_AUSGEWÄHLTE PASSAGE_
Dasselbe Muster wird im Berufsleben weitergeführt: Naturwissenschaftliche Studiengänge und technische Berufe werden gesellschaftlich als Männerdomäne definiert, während Frauen in Berufe und Studiengänge aus den Bereichen Gesundheit, Soziales und Erziehung erwartet werden. Wenn es um die Elternzeit geht und die Frage, wer bei dem Kind zu Hause bleibt und wer das Geld verdient, soll die karriereambitionierte Mutter nach der Geburt oft ins Abseits geraten, während der Vater in der Rolle des alleinigen Ernährers feststeckt – ein Muster, das alle in ihrer Freiheit einschränkt.

_QUELLENAUSZUG_

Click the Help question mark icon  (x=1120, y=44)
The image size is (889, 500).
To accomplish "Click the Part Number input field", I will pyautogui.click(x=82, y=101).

_ÜBUNGSZIEL_
Wie lässt sich die ausgewählte Passage in genau zwei Sätzen zusammenfassen?

_ERGEBNIS_
Im Berufsleben gelten naturwissenschaftliche Studiengänge und technische Berufe gesellschaftlich als Männerdomäne, während Frauen in Berufen und Studiengängen aus Gesundheit, Sozialem und Erziehung erwartet werden. Bei der Elternzeit gerät die karriereambitionierte Mutter nach der Geburt oft ins Abseits, während der Vater in der Rolle des alleinigen Ernährers feststeckt, und dieses Muster schränkt alle in ihrer Freiheit ein.